Czyli: gdzie? Gdzie nas zaprowadzono? O tym mówi ostatni, krótki jak kreska pod rachunkiem, wiersz tomu:
zaczyna oddychać
budzi się lęk
umarłych.
W liście do Ewy Lipskiej z Wiednia, datowanym 21 marca 1987 roku, a przedrukowanym w tomie korespondencji i rozmów Boli tylko, gdy się śmieję… (2018), pisał Stanisław Lem: „Pisze Pani przede wszystkim o sprawach ostatecznych i ta eschatografia jest na wskroś przeszyta spokojem dojrzałego nieszczęścia, jako zrozumienia naszej kondycji i podbita / podszyta tym wszystkim, co w zasadzie niewyrażalne, ale Pani jakoś to przemyca…”. Oczywiście z takim właśnie przemytem mamy tu do czynienia – lecz co kryje szmuglerski worek? Paradoksalne zdanie nakazuje nam wierzyć (to ta słynna asercja), że śmierć oddycha, aczkolwiek, jeśli zaufać wizerunkom, zasadniczo bywa szkieletem, oraz że umarli, choć wszystko im jedno, miewają powody do obaw. Jedna niemożliwość powoduje drugą. A więc to jakaś inna śmierć i inni umrzycy. Wygląda na to, że bohaterka miewa okresy wzmożonej aktywności, a nieboszczycy cieszą się, by tak rzec, kondycją niedoumarłych, jak powiedziałby Leśmian. Wszystko to bardzo możliwe, bo cóż my o tym wiemy? Po tamtej stronie śmierć ma jeszcze czym pogrozić lokatorom niebytu. Czyli zgotować im taki los, że zatęsknią za nieistnieniem. „Bo nigdy dość się nie umiera” – znów skwitowałby to Leśmian. Autorka Pamięci operacyjnej zaprasza nas więc do Leśmiandii, tylko zdecydowanie posępniejszej. Do Leśmiandii negatywnej, gdzie Nicość przenicowałaby nawet samą siebie, choć – w przeciwieństwie do Leśmiana – poetka nie folguje sobie z mnożeniem odsłownych bytów, tutaj także trzymając się reguł ciemnej ascezy. Tak, gdy domyśleć konsekwencje eschatologiczno-ontologiczne obrazów (a może anty-obrazów) Lipskiej, włos się jeży. „Tylko jeden żył od Początku Świata do jego Końca – Strach”. To znów Lec, ale myśl ta bodajże parafrazuje któregoś ze starożytnych – z czasów, gdy filozofia była wciąż mitologią.

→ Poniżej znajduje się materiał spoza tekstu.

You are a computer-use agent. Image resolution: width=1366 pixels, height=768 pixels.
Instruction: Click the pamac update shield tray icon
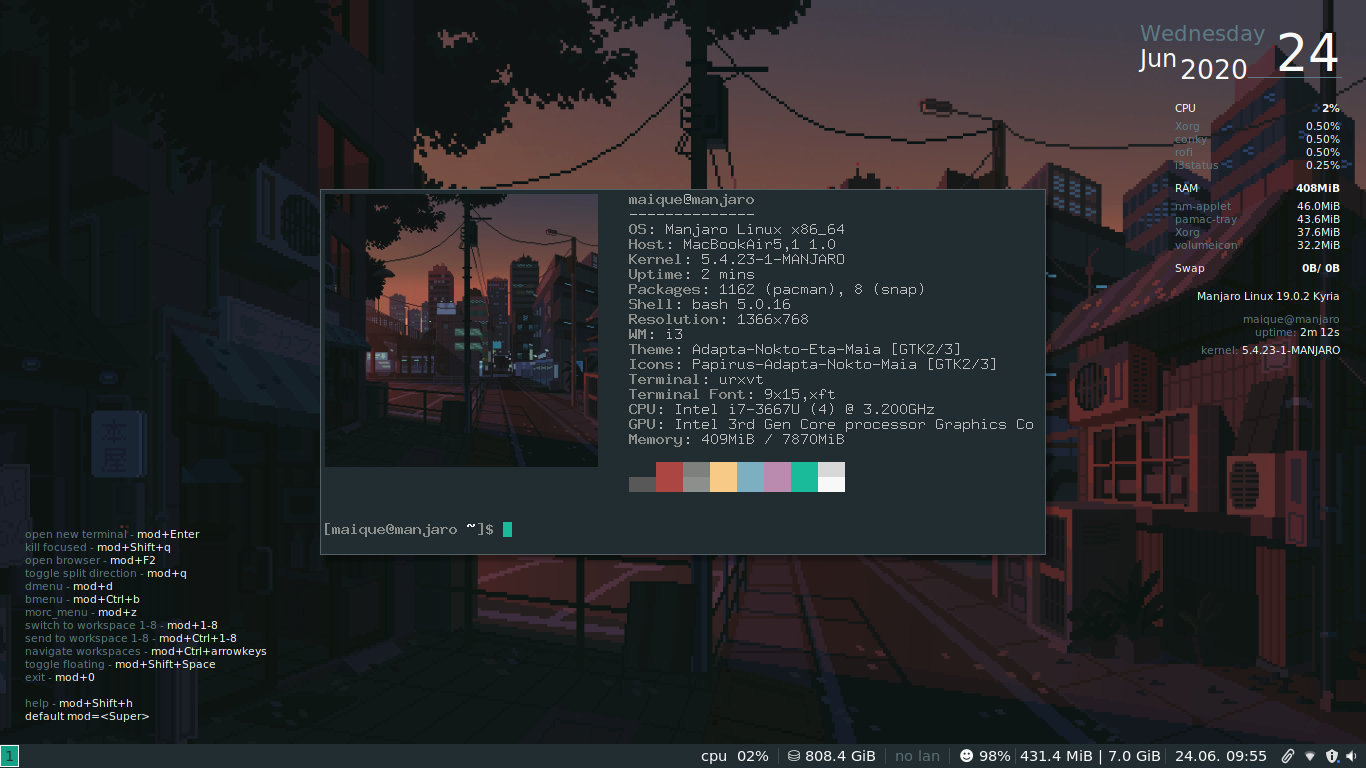(1332, 756)
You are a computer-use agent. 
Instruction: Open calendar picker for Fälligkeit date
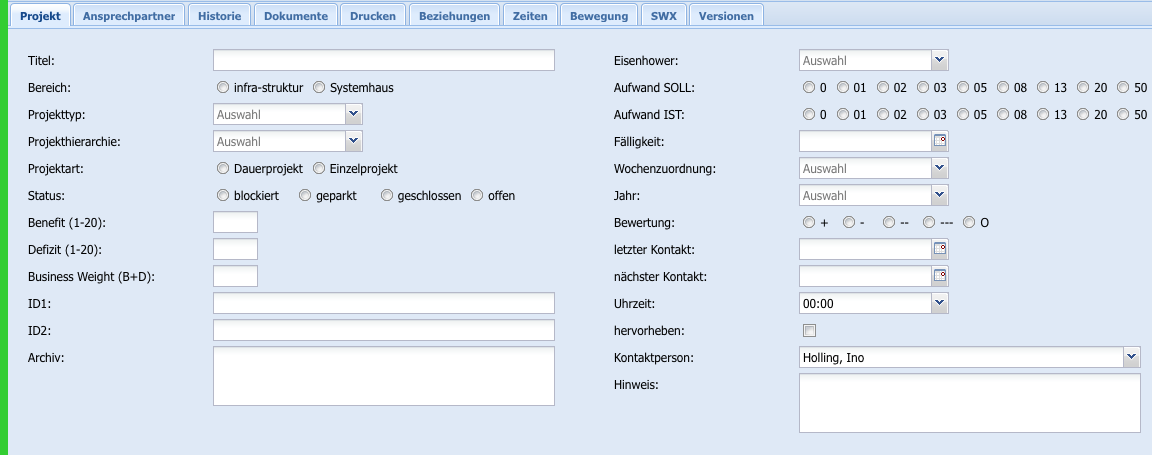pyautogui.click(x=939, y=142)
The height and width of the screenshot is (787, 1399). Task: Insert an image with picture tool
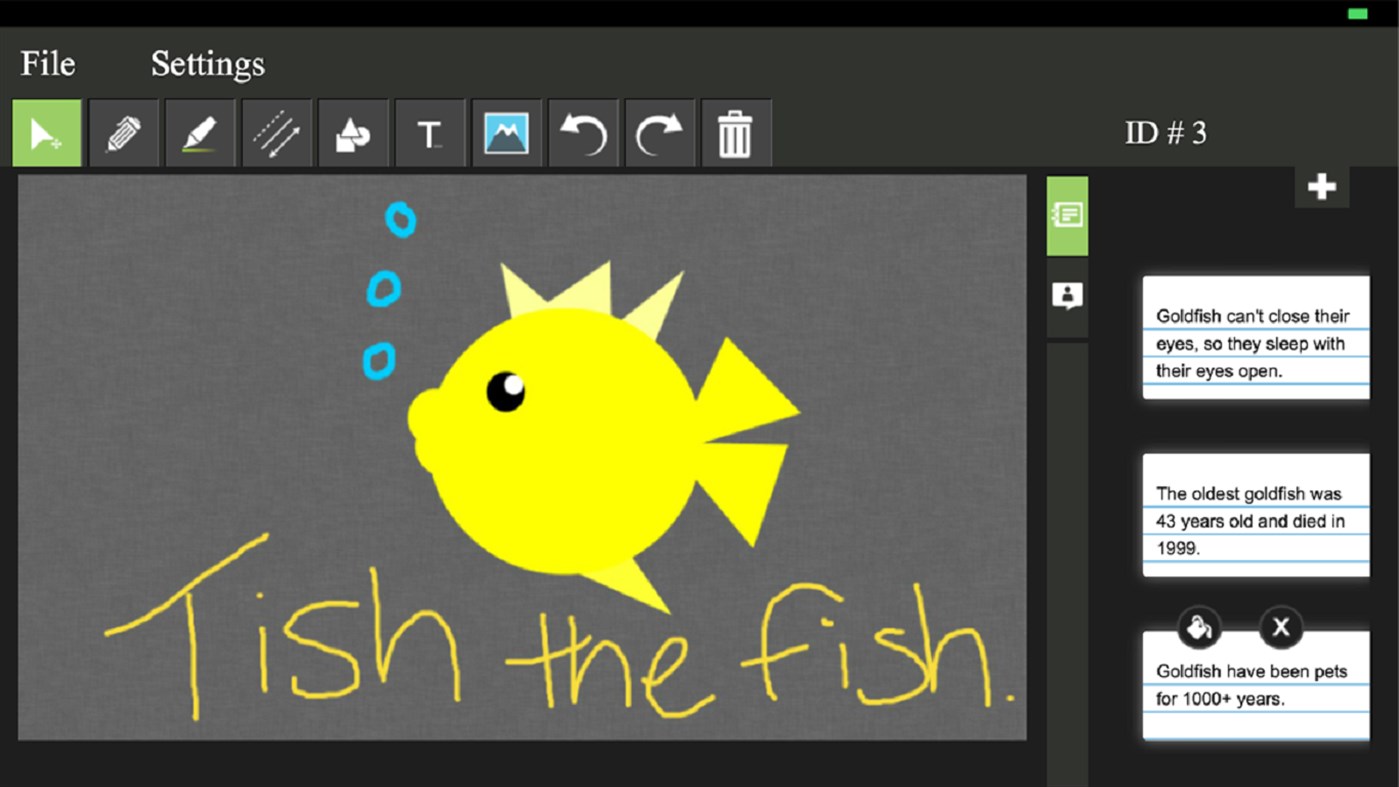(x=506, y=133)
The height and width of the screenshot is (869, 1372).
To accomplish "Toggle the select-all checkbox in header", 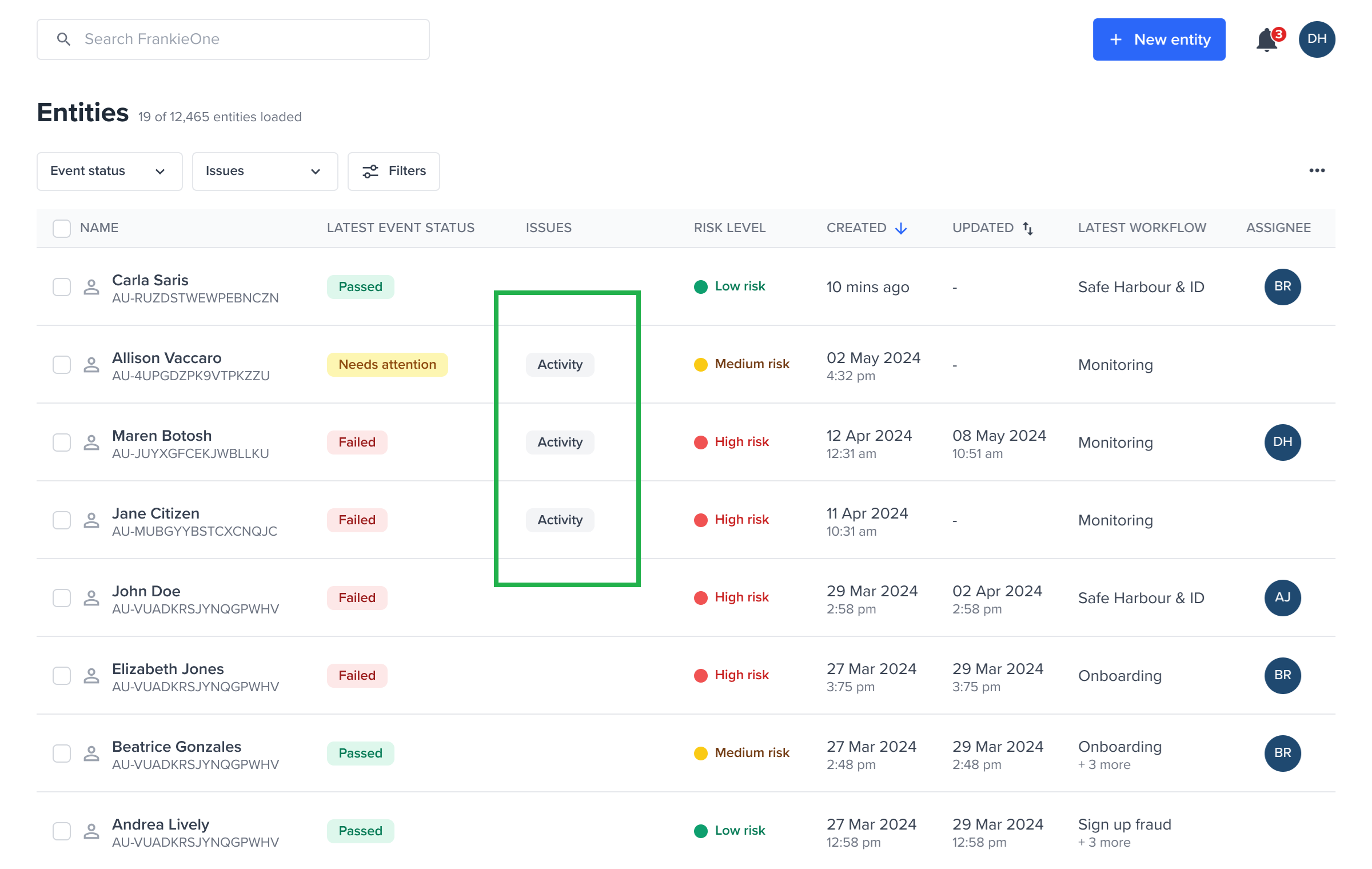I will tap(62, 228).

U Lipskiej jednak na początku jest Miłość. Choć zagrożona Końcem. Miłość w trybie awaryjnym, to znaczy taka, której wysiadło zasilanie, która jedzie na bateriach w rytm mrugania alarmowej diody. Gdyż wszystko odbywa się tu w realiach
układy scalone
naszych ciał
byliśmy strzępem kabli
kłębkiem nerwów.
Na multimedialnym głodzie
włączaliśmy życie.
Wyłączaliśmy życie.
Nasze baterie
ładowały się w piekle.
Co się robi w takiej sytuacji? Włącza i wyłącza aparat, z nadzieją, że sam się naprawi. Tak właśnie – w środkowej strofie – desperacko wyłącza się i włącza życie (ze sobą). Ale nic z tego, miłość nie chce zaskoczyć. Wychodzi na jaw jedynie, że zużywana na te paniczne próby energia płynie ze źródeł infernalnych. Trudno nie pomyśleć, że może byłoby lepiej, gdyby wszystko padło od razu. Ale rzadko tak bywa. I w informatyce, i w miłości trudno się rozstać z nadzieją. „A może jak zrobię tak, to odpali?” A jak nie tak, to inaczej. Z tego względu na uwagę zasługuje myśl, że (jak czytamy) już przed awarią miłosny hardware był w opłakanym stanie. Źle go eksploatowano, zdaje się, niedbale, z naruszeniem parametrów. Teraz w jego ruinach roni łzy żywcem pogrzebany software – ten, którego możliwości, dary i uroki poezja Ewy Lipskiej od zawsze pozostawiała (głównie) w strefie milczenia.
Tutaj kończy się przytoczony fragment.